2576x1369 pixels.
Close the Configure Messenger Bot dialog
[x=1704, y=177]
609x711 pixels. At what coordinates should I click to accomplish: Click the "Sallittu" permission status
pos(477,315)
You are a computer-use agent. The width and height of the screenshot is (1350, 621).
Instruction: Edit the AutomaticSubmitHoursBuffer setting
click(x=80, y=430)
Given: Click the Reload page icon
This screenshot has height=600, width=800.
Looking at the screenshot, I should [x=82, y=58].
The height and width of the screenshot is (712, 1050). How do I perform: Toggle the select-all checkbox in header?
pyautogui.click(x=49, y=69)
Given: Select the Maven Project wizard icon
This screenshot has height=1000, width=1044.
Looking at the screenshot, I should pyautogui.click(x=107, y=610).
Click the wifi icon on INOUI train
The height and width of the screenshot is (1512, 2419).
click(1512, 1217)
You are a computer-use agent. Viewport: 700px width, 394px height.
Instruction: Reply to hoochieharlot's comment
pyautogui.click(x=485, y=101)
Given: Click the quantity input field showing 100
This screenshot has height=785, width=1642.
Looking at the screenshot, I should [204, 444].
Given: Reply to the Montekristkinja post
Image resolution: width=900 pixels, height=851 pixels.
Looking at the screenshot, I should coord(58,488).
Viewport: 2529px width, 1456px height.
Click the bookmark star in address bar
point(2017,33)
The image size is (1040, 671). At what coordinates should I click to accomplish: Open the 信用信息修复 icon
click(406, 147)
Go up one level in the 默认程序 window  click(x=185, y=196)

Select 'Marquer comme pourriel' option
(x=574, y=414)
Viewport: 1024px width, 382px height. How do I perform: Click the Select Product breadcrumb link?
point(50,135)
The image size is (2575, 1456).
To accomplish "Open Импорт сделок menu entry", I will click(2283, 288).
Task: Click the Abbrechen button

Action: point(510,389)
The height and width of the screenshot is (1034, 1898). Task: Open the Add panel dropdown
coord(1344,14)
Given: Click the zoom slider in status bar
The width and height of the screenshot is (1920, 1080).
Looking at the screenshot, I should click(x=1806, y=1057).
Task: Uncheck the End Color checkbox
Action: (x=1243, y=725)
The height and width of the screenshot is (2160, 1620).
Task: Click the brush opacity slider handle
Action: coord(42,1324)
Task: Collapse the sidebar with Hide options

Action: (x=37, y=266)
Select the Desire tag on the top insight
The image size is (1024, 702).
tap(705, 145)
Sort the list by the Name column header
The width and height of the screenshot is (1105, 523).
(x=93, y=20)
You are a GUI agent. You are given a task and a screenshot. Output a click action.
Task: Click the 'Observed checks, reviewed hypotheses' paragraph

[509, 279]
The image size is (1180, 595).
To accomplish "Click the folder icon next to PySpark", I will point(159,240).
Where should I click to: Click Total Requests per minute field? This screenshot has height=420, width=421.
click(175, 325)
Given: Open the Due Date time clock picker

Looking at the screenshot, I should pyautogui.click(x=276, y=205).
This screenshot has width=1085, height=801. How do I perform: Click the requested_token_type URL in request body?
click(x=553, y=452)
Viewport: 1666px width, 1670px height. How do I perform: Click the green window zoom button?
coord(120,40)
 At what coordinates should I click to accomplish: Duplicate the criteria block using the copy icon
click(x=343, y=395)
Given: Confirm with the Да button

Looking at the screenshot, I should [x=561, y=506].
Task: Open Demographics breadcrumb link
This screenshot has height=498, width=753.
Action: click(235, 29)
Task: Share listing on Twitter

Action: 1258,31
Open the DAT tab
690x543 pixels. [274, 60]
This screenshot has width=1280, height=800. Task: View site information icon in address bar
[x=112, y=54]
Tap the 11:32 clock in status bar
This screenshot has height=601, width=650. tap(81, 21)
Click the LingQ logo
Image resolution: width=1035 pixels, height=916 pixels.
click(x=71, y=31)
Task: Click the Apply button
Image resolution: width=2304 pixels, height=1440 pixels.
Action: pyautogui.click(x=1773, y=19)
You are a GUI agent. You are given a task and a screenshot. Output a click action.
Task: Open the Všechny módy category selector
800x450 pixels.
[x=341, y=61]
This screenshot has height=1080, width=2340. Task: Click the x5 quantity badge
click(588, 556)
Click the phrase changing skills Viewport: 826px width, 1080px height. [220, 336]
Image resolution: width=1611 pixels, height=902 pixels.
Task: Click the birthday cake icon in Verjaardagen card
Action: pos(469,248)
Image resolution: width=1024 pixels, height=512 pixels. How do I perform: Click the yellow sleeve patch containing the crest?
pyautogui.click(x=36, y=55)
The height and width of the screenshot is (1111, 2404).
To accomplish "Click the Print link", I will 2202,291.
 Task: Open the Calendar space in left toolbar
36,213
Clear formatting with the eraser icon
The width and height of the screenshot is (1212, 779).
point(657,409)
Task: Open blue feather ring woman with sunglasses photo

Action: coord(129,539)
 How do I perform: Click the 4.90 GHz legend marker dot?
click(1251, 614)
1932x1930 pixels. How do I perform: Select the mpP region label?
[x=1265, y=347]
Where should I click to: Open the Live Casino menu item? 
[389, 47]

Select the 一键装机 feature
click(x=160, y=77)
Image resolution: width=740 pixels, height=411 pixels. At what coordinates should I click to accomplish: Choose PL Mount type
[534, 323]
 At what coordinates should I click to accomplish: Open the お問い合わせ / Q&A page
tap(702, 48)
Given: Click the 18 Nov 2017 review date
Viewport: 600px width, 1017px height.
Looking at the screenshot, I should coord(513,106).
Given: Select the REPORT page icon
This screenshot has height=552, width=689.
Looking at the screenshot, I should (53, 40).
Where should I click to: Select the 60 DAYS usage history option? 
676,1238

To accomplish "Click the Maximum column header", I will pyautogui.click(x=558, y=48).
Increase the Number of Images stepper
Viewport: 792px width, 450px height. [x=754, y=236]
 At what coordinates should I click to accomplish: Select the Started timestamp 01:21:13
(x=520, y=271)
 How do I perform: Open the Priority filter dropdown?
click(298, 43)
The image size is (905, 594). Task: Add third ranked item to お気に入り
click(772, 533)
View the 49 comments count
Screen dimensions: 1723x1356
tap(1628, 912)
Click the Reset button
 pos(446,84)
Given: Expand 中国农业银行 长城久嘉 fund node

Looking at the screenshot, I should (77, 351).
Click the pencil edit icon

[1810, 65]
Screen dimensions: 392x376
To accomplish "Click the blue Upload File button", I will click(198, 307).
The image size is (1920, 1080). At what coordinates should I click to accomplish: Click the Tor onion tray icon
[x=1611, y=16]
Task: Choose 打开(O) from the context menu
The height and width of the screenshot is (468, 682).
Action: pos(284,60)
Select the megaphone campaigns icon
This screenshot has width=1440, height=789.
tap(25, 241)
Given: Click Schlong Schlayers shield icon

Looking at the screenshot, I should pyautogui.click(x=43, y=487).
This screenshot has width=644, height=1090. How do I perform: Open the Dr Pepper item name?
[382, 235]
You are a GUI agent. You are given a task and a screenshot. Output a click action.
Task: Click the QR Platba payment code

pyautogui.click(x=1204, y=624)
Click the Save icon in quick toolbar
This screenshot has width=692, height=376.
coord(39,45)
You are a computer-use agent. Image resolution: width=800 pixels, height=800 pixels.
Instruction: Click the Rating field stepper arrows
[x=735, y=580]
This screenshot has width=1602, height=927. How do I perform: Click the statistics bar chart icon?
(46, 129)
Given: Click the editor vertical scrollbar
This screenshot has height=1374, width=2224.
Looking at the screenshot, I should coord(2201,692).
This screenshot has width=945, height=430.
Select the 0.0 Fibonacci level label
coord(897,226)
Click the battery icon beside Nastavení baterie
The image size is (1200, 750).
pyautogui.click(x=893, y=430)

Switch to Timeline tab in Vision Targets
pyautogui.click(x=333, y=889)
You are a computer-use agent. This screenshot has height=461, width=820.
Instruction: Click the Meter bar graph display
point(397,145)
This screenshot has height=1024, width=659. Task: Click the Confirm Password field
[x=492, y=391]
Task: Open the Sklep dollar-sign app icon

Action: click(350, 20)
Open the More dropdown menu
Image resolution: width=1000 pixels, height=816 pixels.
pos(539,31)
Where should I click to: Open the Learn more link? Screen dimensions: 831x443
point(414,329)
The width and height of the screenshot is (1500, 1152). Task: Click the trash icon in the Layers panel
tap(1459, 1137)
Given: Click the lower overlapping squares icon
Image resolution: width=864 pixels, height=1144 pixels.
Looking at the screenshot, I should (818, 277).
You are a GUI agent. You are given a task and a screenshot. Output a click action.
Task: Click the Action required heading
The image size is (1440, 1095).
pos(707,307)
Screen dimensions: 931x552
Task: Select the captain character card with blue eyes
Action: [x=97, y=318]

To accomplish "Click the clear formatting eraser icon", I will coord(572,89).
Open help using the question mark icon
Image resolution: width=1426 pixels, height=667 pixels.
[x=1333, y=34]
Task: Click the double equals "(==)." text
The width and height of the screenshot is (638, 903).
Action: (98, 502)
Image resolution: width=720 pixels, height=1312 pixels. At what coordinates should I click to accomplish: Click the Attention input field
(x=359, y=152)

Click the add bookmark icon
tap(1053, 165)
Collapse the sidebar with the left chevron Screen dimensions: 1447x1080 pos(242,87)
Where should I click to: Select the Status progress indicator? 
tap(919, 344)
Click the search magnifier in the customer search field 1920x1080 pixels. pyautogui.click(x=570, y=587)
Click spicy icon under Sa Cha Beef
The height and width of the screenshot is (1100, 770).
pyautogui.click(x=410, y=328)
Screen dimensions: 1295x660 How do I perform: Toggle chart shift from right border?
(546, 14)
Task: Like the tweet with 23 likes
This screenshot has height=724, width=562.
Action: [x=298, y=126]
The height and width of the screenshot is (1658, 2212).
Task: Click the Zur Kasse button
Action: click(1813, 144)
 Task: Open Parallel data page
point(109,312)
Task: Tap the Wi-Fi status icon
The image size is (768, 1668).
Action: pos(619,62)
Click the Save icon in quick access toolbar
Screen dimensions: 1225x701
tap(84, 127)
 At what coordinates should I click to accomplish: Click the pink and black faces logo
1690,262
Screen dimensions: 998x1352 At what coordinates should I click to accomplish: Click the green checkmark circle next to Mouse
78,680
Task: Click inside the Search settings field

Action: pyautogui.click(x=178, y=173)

......

- WHAT TO DO: Copy out the records verbatim, starting with the line containing "609x711 pixels. At" and ending with the line containing "pyautogui.click(x=49, y=69)", including both of those lines.

- OUTPUT BELOW:
609x711 pixels. At what coordinates should I click to accomplish: Click the "Sallittu" permission status
pos(477,315)
You are a computer-use agent. The width and height of the screenshot is (1350, 621).
Instruction: Edit the AutomaticSubmitHoursBuffer setting
click(x=80, y=430)
Given: Click the Reload page icon
This screenshot has height=600, width=800.
Looking at the screenshot, I should [x=82, y=58].
The height and width of the screenshot is (712, 1050). How do I perform: Toggle the select-all checkbox in header?
pyautogui.click(x=49, y=69)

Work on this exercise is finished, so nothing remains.